Talking About Music Is Like Dancing About Architecture

John Shepherd’s chapter ‘Text’ in Key Terms In Popular Music And Culture had my brain swinging like a pendulum this week. One page would have me fascinated by the notion of music being thought of as a text; firstly as an element of culture, subject to the various forms of cultural theory (Barthes etc.), secondly as the literal, musical form itself, subject to sonic musical analysis in terms of pitch, dynamics, timbre etc. A turn of the page, however, sent the bullshit alarms ringing in my head. For example, Shepherd argues that analysis of the early rock ‘n’ roll favoured by the motorbike gangs of the 1950s could provide social meanings such as; “three chords, the tonic, the dominant and the subdominant, together with either three or four beats to a measure….could be viewed as a basic code for the hierarchical structure of industrial capitalism.” Quite.

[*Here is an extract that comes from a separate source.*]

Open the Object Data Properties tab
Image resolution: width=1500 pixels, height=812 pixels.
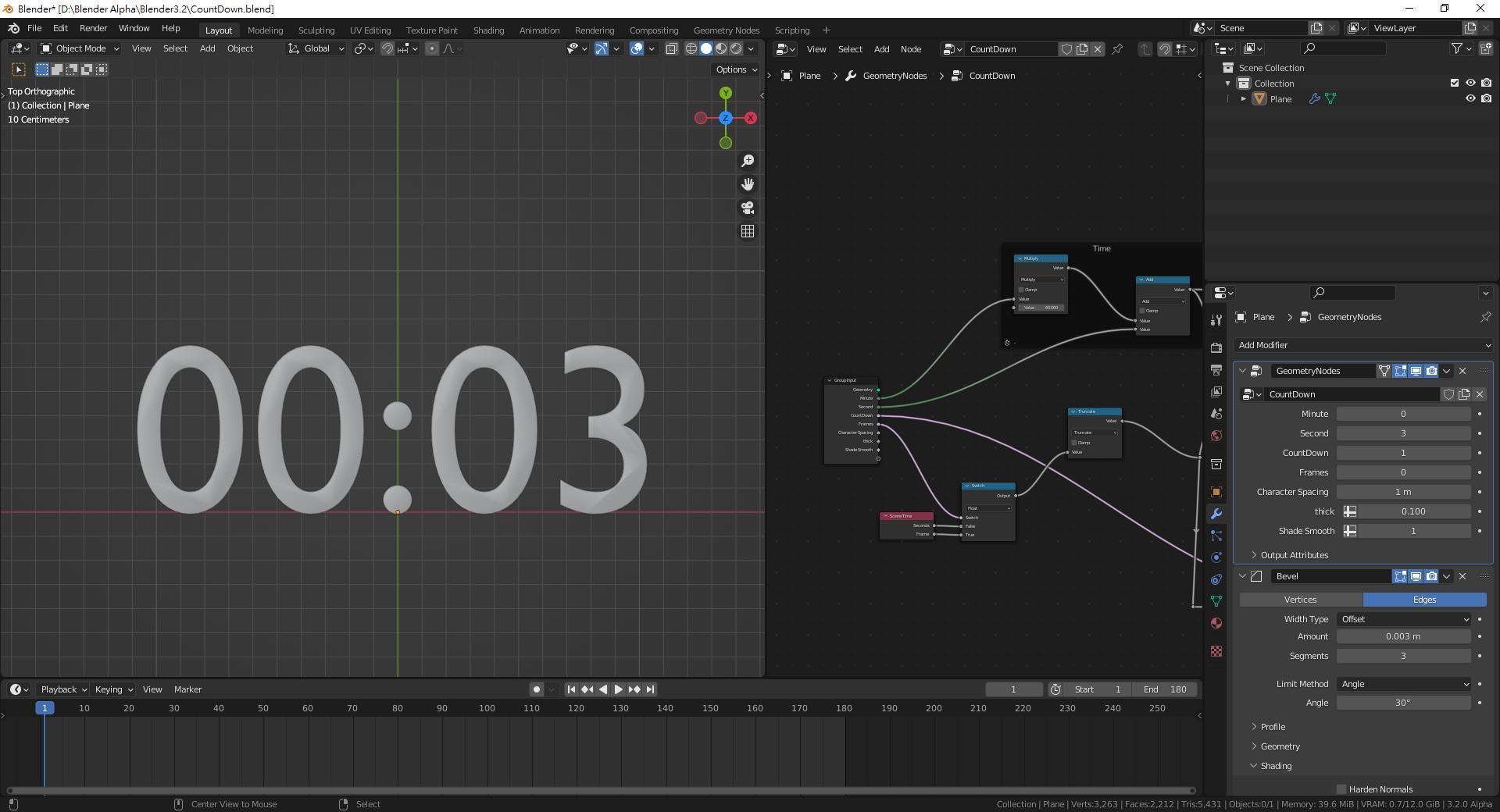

The quote ‘talking about music is like dancing about architecture’ kept ringing around my head. Having said that, the morning’s discussion around musical syntax, the signifiers and ‘musical punctuation’ that help us to decode music and its meanings had me completely hooked and involved.

I like talking about music and engaging in debate. Musical discourse is, after all, what this course is about. I’m also pretty sure that I’ve cut a rug to some funky architecture in the distant past too.